WORK REQUEST: Your response should contain exactly the lines running from the one with "The image size is (1473, 812)." to the end of the data below, both included, and no pictures.

DATA SECTION:
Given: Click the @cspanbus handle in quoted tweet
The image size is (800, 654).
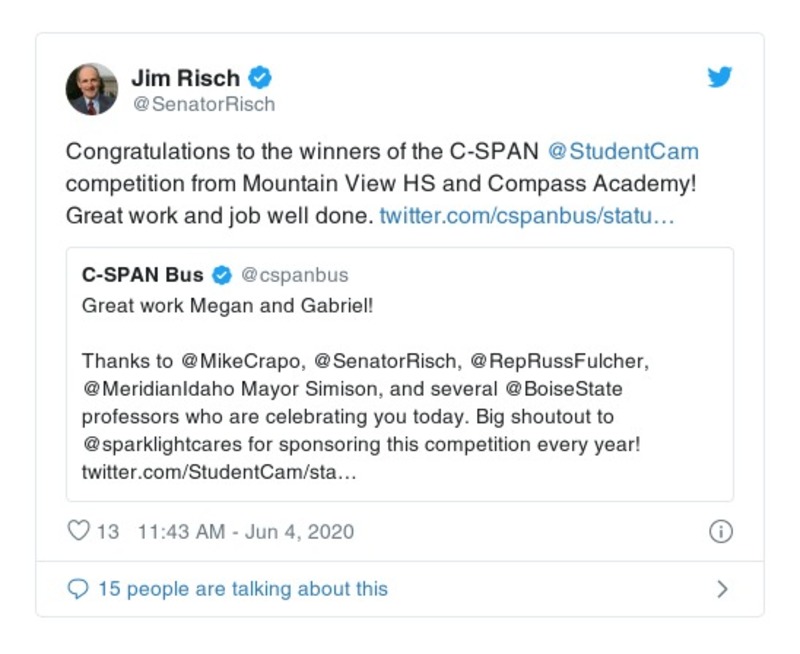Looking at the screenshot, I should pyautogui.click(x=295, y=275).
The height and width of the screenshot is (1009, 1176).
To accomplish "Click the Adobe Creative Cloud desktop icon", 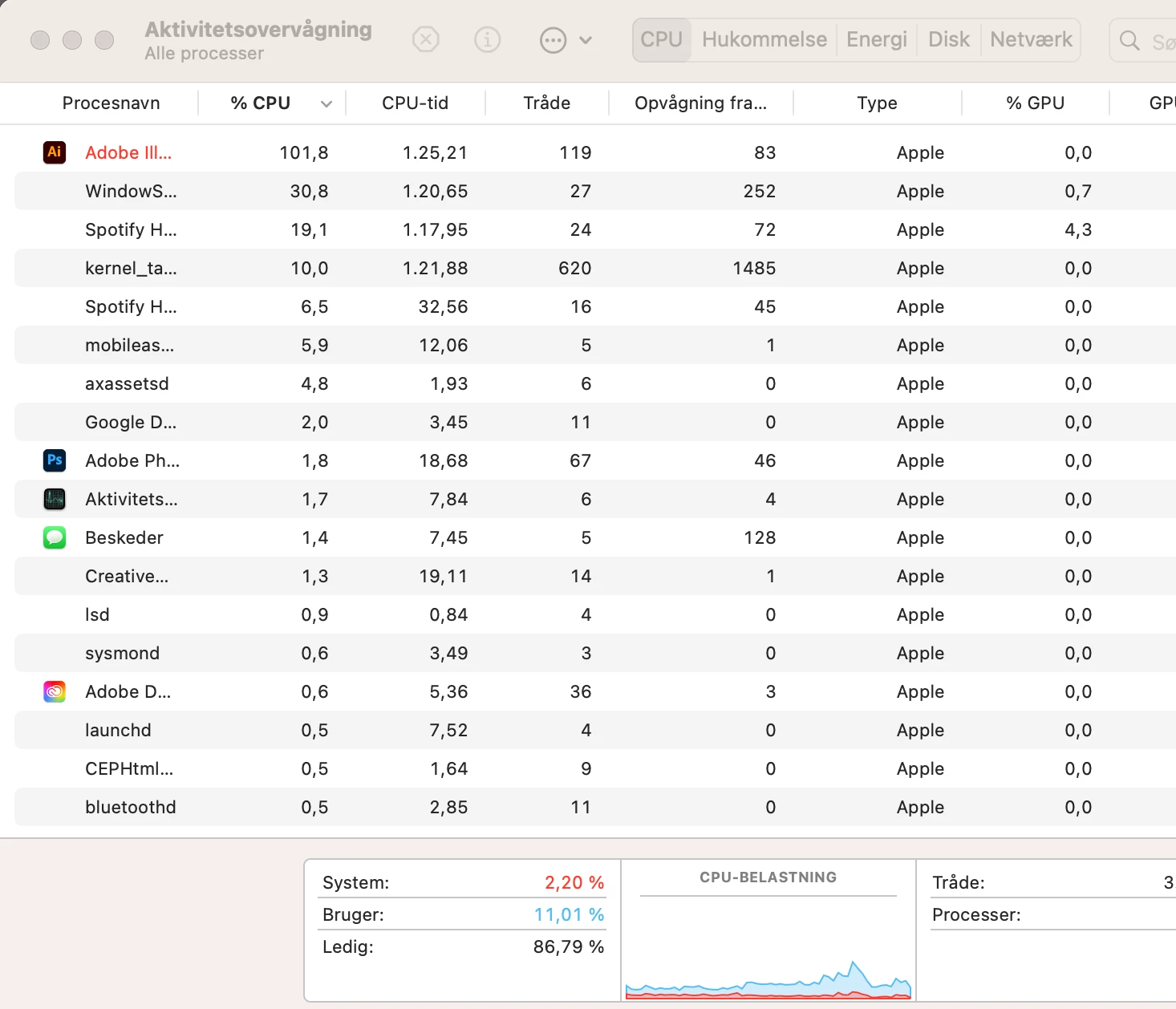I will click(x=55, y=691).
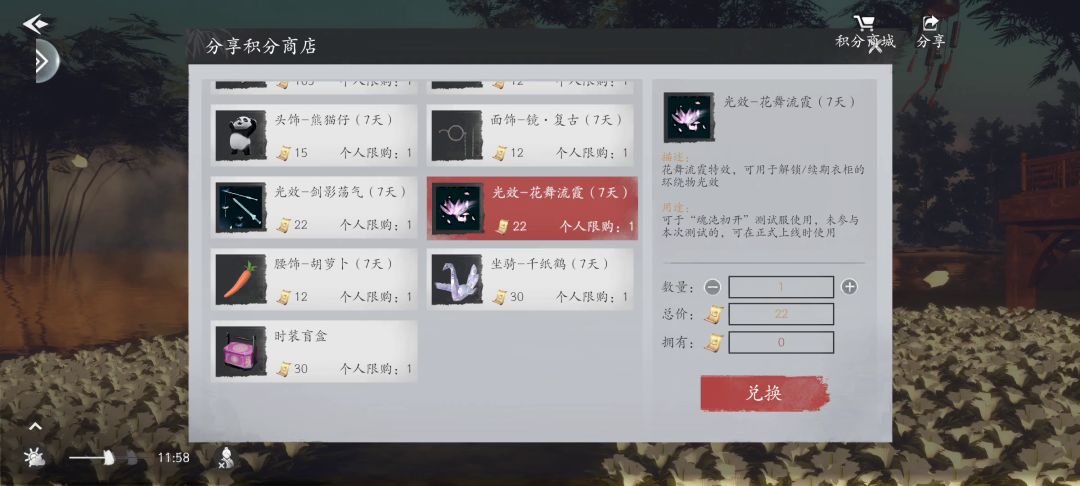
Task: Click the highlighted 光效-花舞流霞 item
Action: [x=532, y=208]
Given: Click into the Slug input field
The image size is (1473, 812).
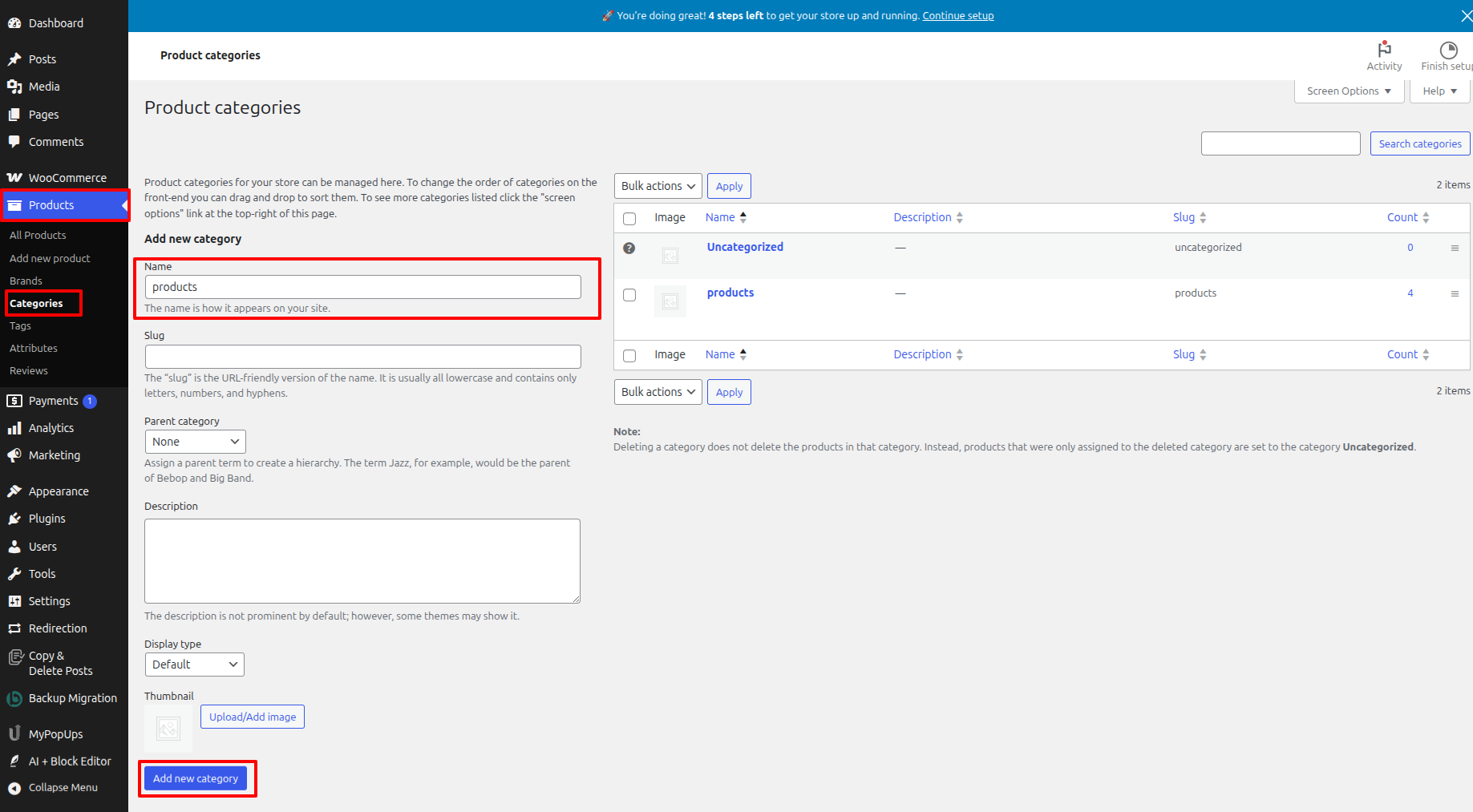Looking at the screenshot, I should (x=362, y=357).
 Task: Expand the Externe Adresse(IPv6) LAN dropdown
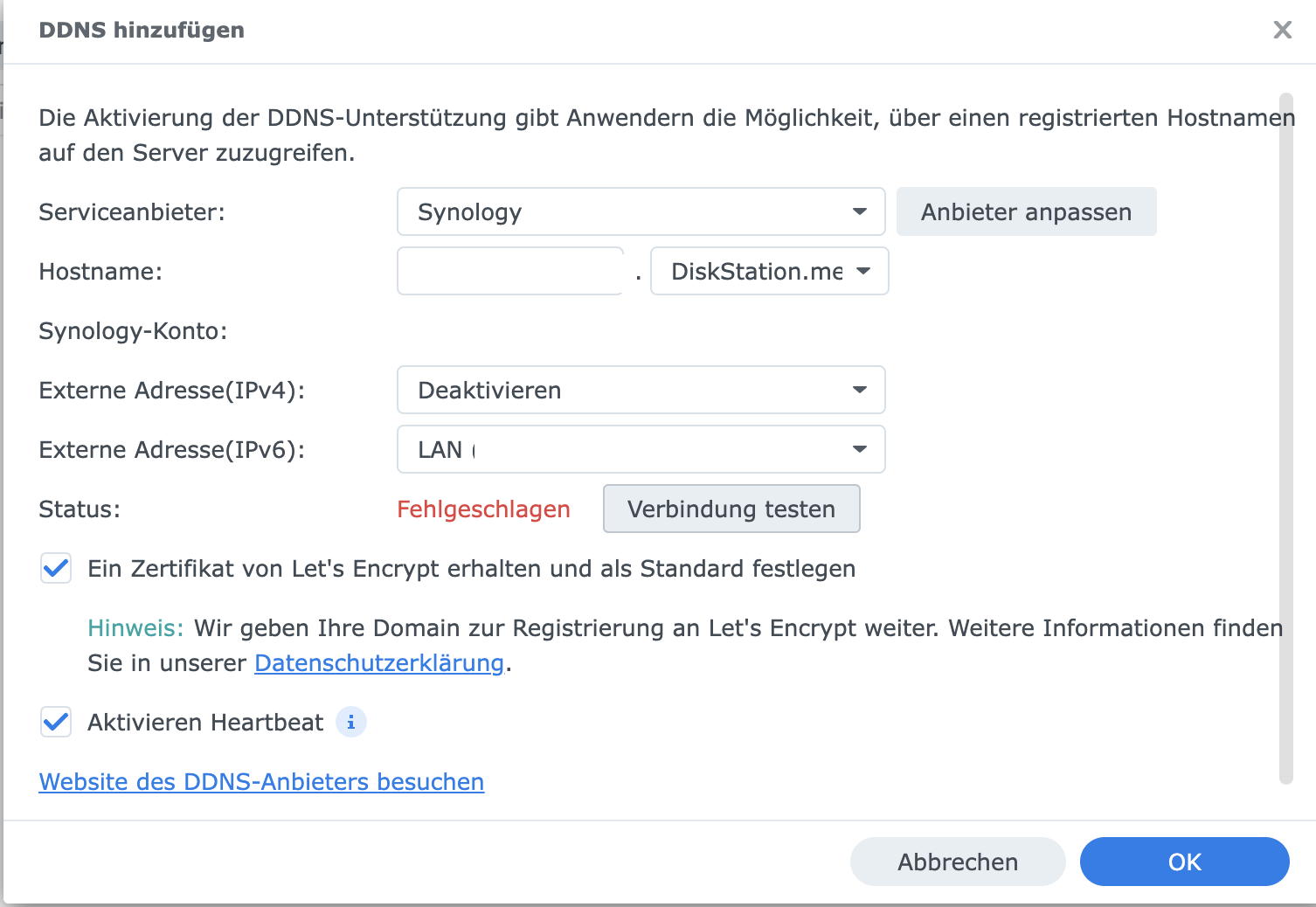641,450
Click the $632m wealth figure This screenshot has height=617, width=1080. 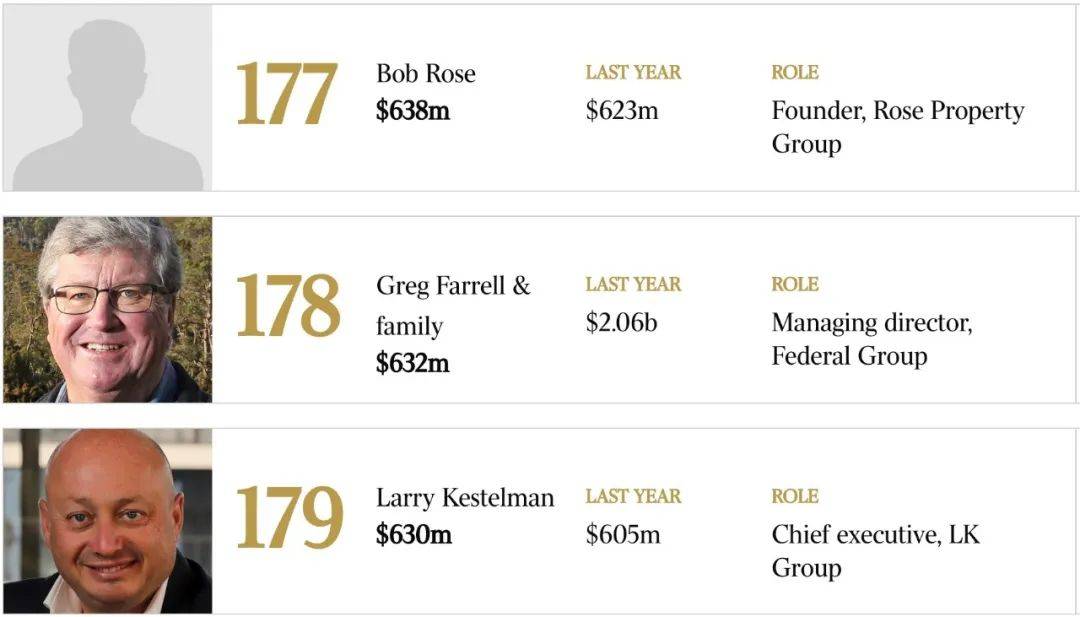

ANSWER:
The image size is (1473, 812).
Looking at the screenshot, I should (x=362, y=357).
 Task: Expand the Externe Adresse(IPv6) LAN dropdown
641,450
Click the $632m wealth figure This screenshot has height=617, width=1080. 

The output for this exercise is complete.